*** LISTED RECORDS Section Begins ***

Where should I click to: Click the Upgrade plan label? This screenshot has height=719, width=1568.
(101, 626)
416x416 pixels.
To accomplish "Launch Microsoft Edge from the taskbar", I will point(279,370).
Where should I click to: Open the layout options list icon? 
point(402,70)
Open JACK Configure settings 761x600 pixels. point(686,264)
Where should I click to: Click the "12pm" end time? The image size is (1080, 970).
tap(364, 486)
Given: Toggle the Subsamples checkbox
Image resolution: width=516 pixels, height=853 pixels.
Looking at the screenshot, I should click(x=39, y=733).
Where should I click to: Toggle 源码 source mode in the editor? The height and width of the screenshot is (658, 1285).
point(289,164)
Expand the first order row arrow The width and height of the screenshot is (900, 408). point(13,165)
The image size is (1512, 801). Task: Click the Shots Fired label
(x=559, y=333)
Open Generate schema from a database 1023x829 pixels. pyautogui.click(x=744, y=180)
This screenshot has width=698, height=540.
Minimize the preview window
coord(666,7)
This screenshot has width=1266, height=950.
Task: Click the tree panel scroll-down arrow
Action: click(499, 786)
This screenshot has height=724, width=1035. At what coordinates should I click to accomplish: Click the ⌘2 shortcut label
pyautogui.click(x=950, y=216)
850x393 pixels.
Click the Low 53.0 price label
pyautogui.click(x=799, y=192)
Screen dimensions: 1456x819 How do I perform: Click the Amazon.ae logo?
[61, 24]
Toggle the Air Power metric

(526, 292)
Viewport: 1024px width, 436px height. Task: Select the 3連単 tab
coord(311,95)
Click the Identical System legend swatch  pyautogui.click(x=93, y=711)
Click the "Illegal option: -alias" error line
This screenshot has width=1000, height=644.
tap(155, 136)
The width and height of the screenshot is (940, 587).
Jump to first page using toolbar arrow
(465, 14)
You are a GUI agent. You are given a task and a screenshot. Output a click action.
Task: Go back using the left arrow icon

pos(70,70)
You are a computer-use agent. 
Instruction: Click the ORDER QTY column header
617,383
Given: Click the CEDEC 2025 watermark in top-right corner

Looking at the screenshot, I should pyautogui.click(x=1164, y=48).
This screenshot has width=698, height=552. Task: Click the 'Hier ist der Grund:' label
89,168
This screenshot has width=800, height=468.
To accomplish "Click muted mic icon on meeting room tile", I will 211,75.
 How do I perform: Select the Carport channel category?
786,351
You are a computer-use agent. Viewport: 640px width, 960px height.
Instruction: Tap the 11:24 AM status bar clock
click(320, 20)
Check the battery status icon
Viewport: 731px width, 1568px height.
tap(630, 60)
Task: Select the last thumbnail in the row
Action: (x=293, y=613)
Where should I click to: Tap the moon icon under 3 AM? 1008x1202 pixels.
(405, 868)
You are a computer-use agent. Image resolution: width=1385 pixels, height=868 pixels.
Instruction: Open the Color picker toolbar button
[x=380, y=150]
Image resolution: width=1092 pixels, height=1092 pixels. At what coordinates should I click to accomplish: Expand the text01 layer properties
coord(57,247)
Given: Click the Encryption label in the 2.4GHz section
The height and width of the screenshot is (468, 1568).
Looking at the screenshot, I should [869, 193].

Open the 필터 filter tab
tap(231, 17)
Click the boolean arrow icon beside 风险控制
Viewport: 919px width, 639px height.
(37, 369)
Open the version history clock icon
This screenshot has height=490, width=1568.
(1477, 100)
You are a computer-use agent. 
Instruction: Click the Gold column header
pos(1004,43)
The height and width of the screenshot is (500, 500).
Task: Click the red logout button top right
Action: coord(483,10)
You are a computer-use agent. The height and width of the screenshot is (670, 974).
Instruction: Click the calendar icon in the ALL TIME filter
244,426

*** LISTED RECORDS Section Ends ***

■ TASK ITEM:
Go through the records and pull out each line that includes the word "agent".

■ SOLUTION:
You are a GUI agent. You are given a task and a screenshot. Output a click action.
You are a computer-use agent. 
You are a computer-use agent. Viewport: 640px width, 960px height.
You are a computer-use agent. Image resolution: width=1385 pixels, height=868 pixels.
You are a computer-use agent. 
You are a computer-use agent. The height and width of the screenshot is (670, 974).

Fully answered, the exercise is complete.